### What this task involves
For this exercise, repeat the records below exactly as written.

### Data supplied
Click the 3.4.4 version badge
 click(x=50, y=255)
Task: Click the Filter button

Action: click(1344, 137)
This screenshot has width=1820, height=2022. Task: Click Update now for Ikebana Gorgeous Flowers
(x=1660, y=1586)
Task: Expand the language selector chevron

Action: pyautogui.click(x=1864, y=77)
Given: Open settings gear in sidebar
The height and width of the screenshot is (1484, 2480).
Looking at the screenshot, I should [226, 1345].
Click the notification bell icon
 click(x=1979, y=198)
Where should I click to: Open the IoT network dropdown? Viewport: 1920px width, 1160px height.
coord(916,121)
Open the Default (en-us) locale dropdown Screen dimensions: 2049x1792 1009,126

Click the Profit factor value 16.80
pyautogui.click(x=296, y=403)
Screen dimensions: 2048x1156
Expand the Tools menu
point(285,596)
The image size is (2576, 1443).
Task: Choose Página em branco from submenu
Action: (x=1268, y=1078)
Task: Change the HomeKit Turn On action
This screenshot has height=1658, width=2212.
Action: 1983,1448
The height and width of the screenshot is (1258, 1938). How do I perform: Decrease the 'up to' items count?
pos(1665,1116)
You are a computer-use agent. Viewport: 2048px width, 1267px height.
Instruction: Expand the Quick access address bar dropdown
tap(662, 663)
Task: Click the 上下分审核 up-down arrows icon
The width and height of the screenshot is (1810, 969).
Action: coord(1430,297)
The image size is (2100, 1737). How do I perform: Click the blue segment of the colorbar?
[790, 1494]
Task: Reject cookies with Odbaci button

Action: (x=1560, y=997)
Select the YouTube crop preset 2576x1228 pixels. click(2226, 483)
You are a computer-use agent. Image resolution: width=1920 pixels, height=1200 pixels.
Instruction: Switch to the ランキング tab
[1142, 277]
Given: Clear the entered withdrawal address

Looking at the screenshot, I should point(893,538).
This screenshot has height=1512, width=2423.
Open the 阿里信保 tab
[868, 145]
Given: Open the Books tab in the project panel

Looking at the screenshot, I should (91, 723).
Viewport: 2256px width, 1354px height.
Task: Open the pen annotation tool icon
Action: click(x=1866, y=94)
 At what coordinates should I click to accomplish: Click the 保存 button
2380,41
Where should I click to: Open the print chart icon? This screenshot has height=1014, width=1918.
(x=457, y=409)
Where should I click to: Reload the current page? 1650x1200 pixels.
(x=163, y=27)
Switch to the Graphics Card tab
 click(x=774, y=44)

### Expected answer
Click the 3.4.4 version badge
 click(x=50, y=255)
Task: Click the Filter button

Action: click(1344, 137)
This screenshot has width=1820, height=2022. Task: Click Update now for Ikebana Gorgeous Flowers
(x=1660, y=1586)
Task: Expand the language selector chevron

Action: pyautogui.click(x=1864, y=77)
Given: Open settings gear in sidebar
The height and width of the screenshot is (1484, 2480).
Looking at the screenshot, I should [226, 1345].
Click the notification bell icon
 click(x=1979, y=198)
Where should I click to: Open the IoT network dropdown? Viewport: 1920px width, 1160px height.
coord(916,121)
Open the Default (en-us) locale dropdown Screen dimensions: 2049x1792 1009,126

Click the Profit factor value 16.80
pyautogui.click(x=296, y=403)
Screen dimensions: 2048x1156
Expand the Tools menu
point(285,596)
The image size is (2576, 1443).
Task: Choose Página em branco from submenu
Action: (x=1268, y=1078)
Task: Change the HomeKit Turn On action
This screenshot has height=1658, width=2212.
Action: 1983,1448
The height and width of the screenshot is (1258, 1938). How do I perform: Decrease the 'up to' items count?
pos(1665,1116)
You are a computer-use agent. Viewport: 2048px width, 1267px height.
Instruction: Expand the Quick access address bar dropdown
tap(662, 663)
Task: Click the 上下分审核 up-down arrows icon
The width and height of the screenshot is (1810, 969).
Action: coord(1430,297)
The image size is (2100, 1737). How do I perform: Click the blue segment of the colorbar?
[790, 1494]
Task: Reject cookies with Odbaci button

Action: (x=1560, y=997)
Select the YouTube crop preset 2576x1228 pixels. click(2226, 483)
You are a computer-use agent. Image resolution: width=1920 pixels, height=1200 pixels.
Instruction: Switch to the ランキング tab
[1142, 277]
Given: Clear the entered withdrawal address

Looking at the screenshot, I should point(893,538).
This screenshot has height=1512, width=2423.
Open the 阿里信保 tab
[868, 145]
Given: Open the Books tab in the project panel

Looking at the screenshot, I should (91, 723).
Viewport: 2256px width, 1354px height.
Task: Open the pen annotation tool icon
Action: click(x=1866, y=94)
 At what coordinates should I click to accomplish: Click the 保存 button
2380,41
Where should I click to: Open the print chart icon? This screenshot has height=1014, width=1918.
(x=457, y=409)
Where should I click to: Reload the current page? 1650x1200 pixels.
(x=163, y=27)
Switch to the Graphics Card tab
 click(x=774, y=44)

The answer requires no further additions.